Saved entries
━━━━

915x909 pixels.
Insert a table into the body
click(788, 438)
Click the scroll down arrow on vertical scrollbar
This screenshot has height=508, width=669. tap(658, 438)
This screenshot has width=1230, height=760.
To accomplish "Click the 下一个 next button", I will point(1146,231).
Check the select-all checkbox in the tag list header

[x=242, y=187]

━━━━

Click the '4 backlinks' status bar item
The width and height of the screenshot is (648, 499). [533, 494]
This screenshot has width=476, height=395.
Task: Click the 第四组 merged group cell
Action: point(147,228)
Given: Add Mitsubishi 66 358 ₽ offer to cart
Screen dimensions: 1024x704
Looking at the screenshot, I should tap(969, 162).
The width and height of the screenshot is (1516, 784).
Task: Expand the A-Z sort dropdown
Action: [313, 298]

━━━━

» Task to complete: Would you output, from the records above, exactly the run of lines that starts at the line containing "915x909 pixels." and ends at the line containing "This screenshot has width=1230, height=760.", and only that run?

» Result:
915x909 pixels.
Insert a table into the body
click(788, 438)
Click the scroll down arrow on vertical scrollbar
This screenshot has height=508, width=669. tap(658, 438)
This screenshot has width=1230, height=760.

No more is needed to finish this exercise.